- What you need to do -
Skip the pictures and retype exactly the lines from the one holding "Task: Open the 不透明度 opacity options link" through the end of the entries.

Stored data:
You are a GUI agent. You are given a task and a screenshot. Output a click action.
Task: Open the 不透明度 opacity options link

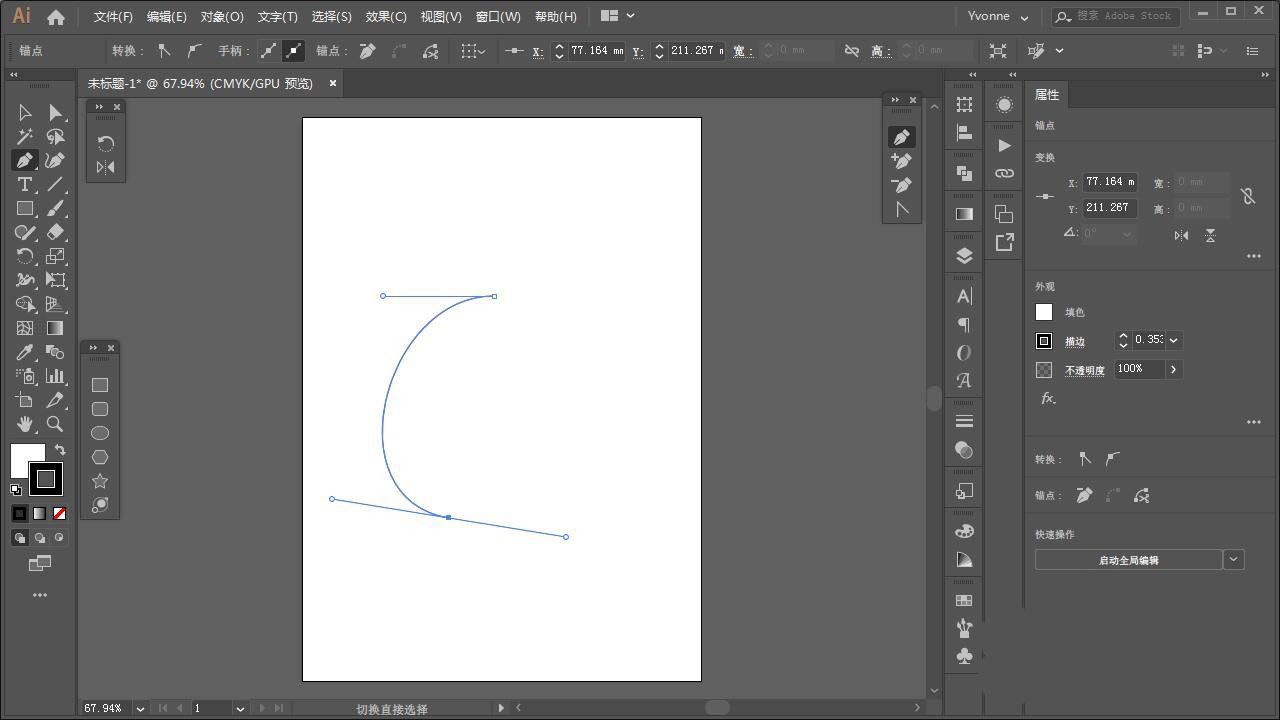pos(1086,370)
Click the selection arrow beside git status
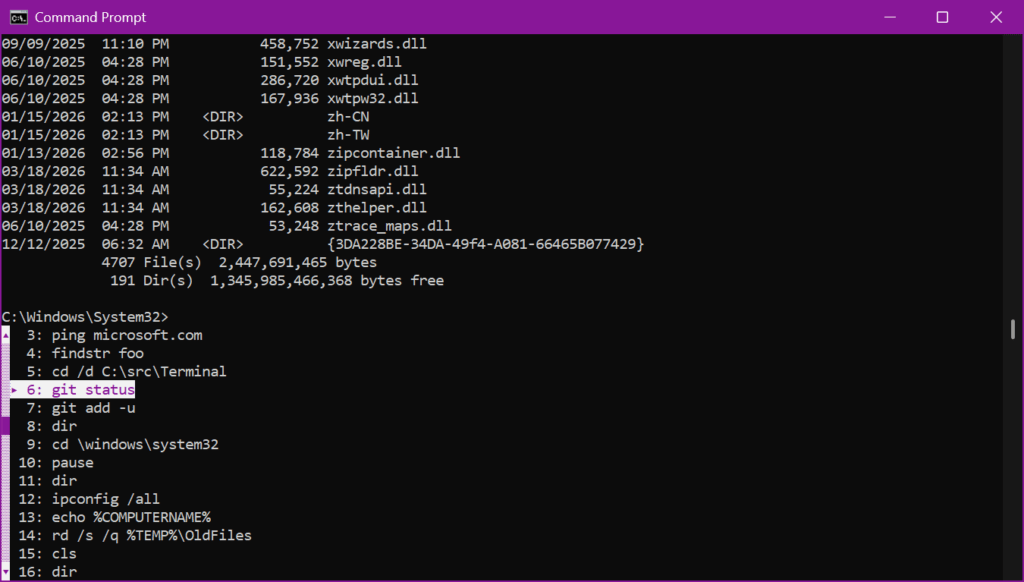 click(x=13, y=389)
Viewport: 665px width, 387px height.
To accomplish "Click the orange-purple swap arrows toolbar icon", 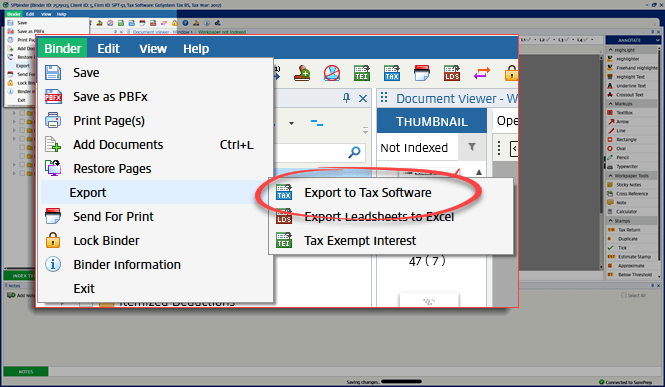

- Solution for this problem -
Task: Open the 不透明度 opacity options link

pos(1086,370)
Click the selection arrow beside git status
 click(x=13, y=389)
Viewport: 665px width, 387px height.
To accomplish "Click the orange-purple swap arrows toolbar icon", 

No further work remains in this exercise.